This week started by finishing up our design presentation, and working on the slides for that over the weekend. Since both classes this week involved the design presentations, my productivity was lower than usual, as those are good time for getting work done. But the work that I did do this week was some troubleshooting and some design work. As a group, we finalized how we are going to store points and find neighbors. We figured that by partitioning our simulation space, we could use the cube the point is in’s neighbors to find any points relative neighbors. This means that each neighbor lookup would be O(1) time, which is of particular importance as that is something each point needs to do every iteration. Our approach can also be done in parallel. I also was working on getting some of the build flow to work, which is getting to a stable place, but interfacing with hardware and getting programs to build for different architectures is never straight forward.

Next week I will be working on both the design report, as that deliverable is due next week. Additionally, I will be working on starting taking benchmarks of the CPU implementation, and finding how to benchmark our HLS implementation when we get it working.
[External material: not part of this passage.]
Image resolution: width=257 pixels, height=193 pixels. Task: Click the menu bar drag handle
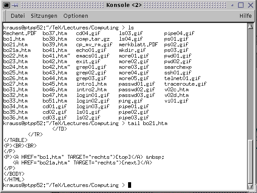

Team Status Report for 02/26/2022

Currently the significant risk that we are facing is figuring out where to do the rendering now. It risks an architecture change. We have multiple contingency plans and are currently evaluating the risk/reward/effort of all of these (we are meeting again tomorrow to finalize our decision).

The most important task for the project at this stage is to address the above and get some MVP form of Scotty3D running so we can complete other tasks.

No changes were made to the schedule, as we believe we can catch up during Spring Break and with some hopefully provided slack days. Changes to the system design have not been made for now.

Ziyi’s Status Report for 02/26/2022

This week was a bit confusing in terms of workflow for me. As of now, we are still trying to fully compile the project on Vitis. We had to deal with some troubleshooting in terms of connectivity to the FPGA, but I would say that the build system is mostly stable (Nothing that can’t be solved by the solutions we had from last week).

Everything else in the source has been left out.